Trashing politicians—even teenaged ones, or if my high school was in any way typical, especially teenaged ones—as lying swine is great sport. But Murphy and the rest of his writing team seem sense a broader and more serious degree of sham afoot in our age.

Spouses in The Politician are inevitably trophies or sugar daddies. Romances are faked for prestige or swag, and so are breakups. Sex is not only unrelated to love but even physical pleasure; one girl boasts to her boyfriend that her erotic proficiency will give him the self-confidence he needs to get into Stanford.

Hobart's supposedly cancer-ridden running mate may be faking the disease, and she is certainly using it to shamelessly jump the line at Olive Garden and score free trips to Disneyland. When Hobart murmurs "fake it till you make it" in an unguarded moment, he's not just talking about his dubious claim to speak fluent Mandarin, but his entire life.

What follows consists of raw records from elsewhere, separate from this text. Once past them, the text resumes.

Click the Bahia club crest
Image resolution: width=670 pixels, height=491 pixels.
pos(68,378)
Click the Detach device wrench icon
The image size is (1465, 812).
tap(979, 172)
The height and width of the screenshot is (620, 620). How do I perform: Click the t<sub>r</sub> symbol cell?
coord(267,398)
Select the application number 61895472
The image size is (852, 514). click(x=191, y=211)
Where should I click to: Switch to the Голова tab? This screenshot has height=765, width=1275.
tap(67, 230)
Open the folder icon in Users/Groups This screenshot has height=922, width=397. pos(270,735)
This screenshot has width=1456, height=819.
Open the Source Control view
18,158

In some ways, the most interesting thing about The Politician is that nearly all the characters sense that they live in an a wholly ersatz world and don't care. Hobart's mother (nicely portrayed by Gwyneth Paltrow, one of several Murphy repertory players in the cast) says it's the inevitable fallout of Twitter and Facebook. "Your generation got the terrible idea that it was best to vomit every thought and feeling all over each other," she tells her son. "It's a pandemic of overcommunication that has led to an absence of intimacy."

If that sounds like a chilly universe, perhaps it can be warmed through a sort of moral agnosticism. "You don't have to be a good person as long as you do good things," says one of Hobart's political supporters, an aphorism surely borrowed from Richard Nixon, unless it came from Hillary Clinton.